┌─ Source extract

Slashdot article on Apple outputting Word XML format

Slashdot: MS Office XML Format Now in TextEdit

I saw this the other day on slashdot. I have to admit that this is the first time I've heard about this and I'm not really familiar with exactly what is being output by TextEdit. In the slashdot post there is a link to an example file, and if that's really what's being output I'm surprised. Does anyone know for sure if that really is what TextEdit outputs? The file posted matches our XML format that we had in the Beta 2 version of Word 2003. You can tell by the namespace: "https://schemas.microsoft.com/office/word/2003/2/wordml". The final namespace that we shipped with was "https://schemas.microsoft.com/office/word/2003/wordml".  It also has the PI to tell the shell to launch the file in Word instead of IE. I talked about that behavior in this post last month.

If that really is what they output and you you want to try opening that file in Word 2003 there are a couple things you need to do. The first problem is the namespace (as I mentioned before). Just remove the "/2" and it will now be in the right namespace. Same goes for the hint namespace. It should be "https://schemas.microsoft.com/office/word/2003/auxHint" and not "https://schemas.microsoft.com/office/word/2003/2/auxHint".

└─
┌─ Data

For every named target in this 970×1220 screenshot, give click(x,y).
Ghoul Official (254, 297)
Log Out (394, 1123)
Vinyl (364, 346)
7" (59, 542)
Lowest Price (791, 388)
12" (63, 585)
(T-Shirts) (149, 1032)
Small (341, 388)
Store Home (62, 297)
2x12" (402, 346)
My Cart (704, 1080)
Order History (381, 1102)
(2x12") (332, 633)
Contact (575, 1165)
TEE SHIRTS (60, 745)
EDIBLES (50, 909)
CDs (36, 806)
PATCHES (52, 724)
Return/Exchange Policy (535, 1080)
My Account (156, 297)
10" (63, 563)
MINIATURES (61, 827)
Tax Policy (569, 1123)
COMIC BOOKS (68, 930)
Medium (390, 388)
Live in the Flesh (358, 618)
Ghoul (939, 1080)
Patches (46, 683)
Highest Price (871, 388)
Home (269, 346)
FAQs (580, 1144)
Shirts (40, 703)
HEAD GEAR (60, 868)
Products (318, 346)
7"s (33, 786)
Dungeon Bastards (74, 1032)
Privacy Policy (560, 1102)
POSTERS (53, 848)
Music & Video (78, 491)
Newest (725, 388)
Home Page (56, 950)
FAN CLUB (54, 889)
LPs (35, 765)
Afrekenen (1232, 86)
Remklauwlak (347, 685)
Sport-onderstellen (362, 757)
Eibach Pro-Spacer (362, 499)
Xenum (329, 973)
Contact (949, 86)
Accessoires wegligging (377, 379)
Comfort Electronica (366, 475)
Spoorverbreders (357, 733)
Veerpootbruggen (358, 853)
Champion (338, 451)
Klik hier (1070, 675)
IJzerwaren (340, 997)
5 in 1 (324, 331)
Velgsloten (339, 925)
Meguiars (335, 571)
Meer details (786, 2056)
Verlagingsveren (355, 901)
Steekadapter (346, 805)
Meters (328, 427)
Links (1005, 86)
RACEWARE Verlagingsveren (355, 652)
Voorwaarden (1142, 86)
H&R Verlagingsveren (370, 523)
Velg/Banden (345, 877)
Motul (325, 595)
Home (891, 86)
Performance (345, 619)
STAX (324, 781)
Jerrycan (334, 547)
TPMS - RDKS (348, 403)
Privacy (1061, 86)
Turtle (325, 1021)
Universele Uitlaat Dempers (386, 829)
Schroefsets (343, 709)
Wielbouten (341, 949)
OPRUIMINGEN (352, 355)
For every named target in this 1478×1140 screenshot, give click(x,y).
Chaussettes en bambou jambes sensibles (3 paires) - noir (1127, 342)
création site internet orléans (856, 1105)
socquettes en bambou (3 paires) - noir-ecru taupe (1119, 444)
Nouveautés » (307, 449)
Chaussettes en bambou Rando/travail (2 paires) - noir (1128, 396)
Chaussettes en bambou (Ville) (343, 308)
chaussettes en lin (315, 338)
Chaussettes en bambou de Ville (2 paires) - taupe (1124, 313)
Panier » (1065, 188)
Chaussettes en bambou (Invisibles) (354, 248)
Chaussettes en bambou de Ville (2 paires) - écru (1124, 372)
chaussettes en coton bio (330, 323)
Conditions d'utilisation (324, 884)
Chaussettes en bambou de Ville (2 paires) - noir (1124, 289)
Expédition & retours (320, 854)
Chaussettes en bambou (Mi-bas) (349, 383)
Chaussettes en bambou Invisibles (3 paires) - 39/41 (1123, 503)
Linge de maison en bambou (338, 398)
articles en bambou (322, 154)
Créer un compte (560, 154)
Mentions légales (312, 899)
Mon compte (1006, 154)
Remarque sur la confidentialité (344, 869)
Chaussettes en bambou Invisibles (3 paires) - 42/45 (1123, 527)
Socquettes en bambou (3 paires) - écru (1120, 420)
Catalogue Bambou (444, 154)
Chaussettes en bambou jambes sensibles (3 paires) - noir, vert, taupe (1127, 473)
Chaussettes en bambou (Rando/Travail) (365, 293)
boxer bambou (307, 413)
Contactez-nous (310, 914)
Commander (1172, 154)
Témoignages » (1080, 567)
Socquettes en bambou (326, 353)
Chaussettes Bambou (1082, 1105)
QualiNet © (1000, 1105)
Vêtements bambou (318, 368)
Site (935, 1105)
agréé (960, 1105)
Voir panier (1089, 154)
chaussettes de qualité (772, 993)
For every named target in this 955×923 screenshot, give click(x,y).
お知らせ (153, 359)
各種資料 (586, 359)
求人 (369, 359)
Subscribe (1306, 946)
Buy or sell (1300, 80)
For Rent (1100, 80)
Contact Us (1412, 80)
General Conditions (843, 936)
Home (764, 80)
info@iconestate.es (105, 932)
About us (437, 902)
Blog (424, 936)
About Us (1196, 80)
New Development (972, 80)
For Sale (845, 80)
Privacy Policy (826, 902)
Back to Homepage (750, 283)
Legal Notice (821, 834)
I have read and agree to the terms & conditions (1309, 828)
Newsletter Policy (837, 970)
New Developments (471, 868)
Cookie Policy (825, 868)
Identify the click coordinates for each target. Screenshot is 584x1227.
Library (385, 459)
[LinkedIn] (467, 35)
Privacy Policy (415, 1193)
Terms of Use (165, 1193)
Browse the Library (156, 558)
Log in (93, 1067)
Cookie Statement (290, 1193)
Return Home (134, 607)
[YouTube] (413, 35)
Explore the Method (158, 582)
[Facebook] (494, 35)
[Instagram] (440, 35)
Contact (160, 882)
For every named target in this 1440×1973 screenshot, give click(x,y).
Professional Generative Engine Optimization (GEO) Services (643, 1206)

└─

▶ _Tasks to carry out_
A: Reproduce the passage from the post about TextEdit's Word XML output, starting with "I saw this the" and going on through "post last month.".
B: According to the post about TextEdit's Word XML output, what was the final namespace that shipped with Word 2003?
C: List every namespace URL that appears in the post about TextEdit's Word XML output.
The records play no part in the work that follows.

▶ _Answers provided_
A:
I saw this the other day on slashdot. I have to admit that this is the first time I've heard about this and I'm not really familiar with exactly what is being output by TextEdit. In the slashdot post there is a link to an example file, and if that's really what's being output I'm surprised. Does anyone know for sure if that really is what TextEdit outputs? The file posted matches our XML format that we had in the Beta 2 version of Word 2003. You can tell by the namespace: "https://schemas.microsoft.com/office/word/2003/2/wordml". The final namespace that we shipped with was "https://schemas.microsoft.com/office/word/2003/wordml".  It also has the PI to tell the shell to launch the file in Word instead of IE. I talked about that behavior in this post last month.

B: "https://schemas.microsoft.com/office/word/2003/wordml"

C:
- https://schemas.microsoft.com/office/word/2003/2/wordml
- https://schemas.microsoft.com/office/word/2003/wordml
- https://schemas.microsoft.com/office/word/2003/auxHint
- https://schemas.microsoft.com/office/word/2003/2/auxHint